DATA SUPPLIED section start
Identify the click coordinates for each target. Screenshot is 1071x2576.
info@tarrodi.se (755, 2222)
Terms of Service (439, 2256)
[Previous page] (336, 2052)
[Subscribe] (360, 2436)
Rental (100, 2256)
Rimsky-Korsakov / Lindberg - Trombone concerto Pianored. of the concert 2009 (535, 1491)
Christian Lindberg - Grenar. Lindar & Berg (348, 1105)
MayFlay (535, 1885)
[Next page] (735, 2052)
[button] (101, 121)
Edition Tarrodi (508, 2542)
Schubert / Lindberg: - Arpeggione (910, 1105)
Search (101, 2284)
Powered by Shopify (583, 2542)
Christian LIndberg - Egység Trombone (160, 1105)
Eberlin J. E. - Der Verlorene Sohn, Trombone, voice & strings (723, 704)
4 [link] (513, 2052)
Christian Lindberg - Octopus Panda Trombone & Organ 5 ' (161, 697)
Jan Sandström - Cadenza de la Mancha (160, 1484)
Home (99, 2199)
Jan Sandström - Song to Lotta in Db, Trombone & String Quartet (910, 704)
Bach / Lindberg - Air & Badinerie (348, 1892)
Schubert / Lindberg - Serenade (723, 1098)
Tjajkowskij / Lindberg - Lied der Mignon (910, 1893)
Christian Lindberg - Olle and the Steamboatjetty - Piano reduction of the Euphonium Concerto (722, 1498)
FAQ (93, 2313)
DATA SUPPLIED section end
▶ _ABOUT THIS EXERCISE_: What lines in the data above carry "Christian"? Return them all.

▶ _RESULT_:
Christian Lindberg - Grenar. Lindar & Berg (348, 1105)
Christian LIndberg - Egység Trombone (160, 1105)
Christian Lindberg - Octopus Panda Trombone & Organ 5 ' (161, 697)
Christian Lindberg - Olle and the Steamboatjetty - Piano reduction of the Euphonium Concerto (722, 1498)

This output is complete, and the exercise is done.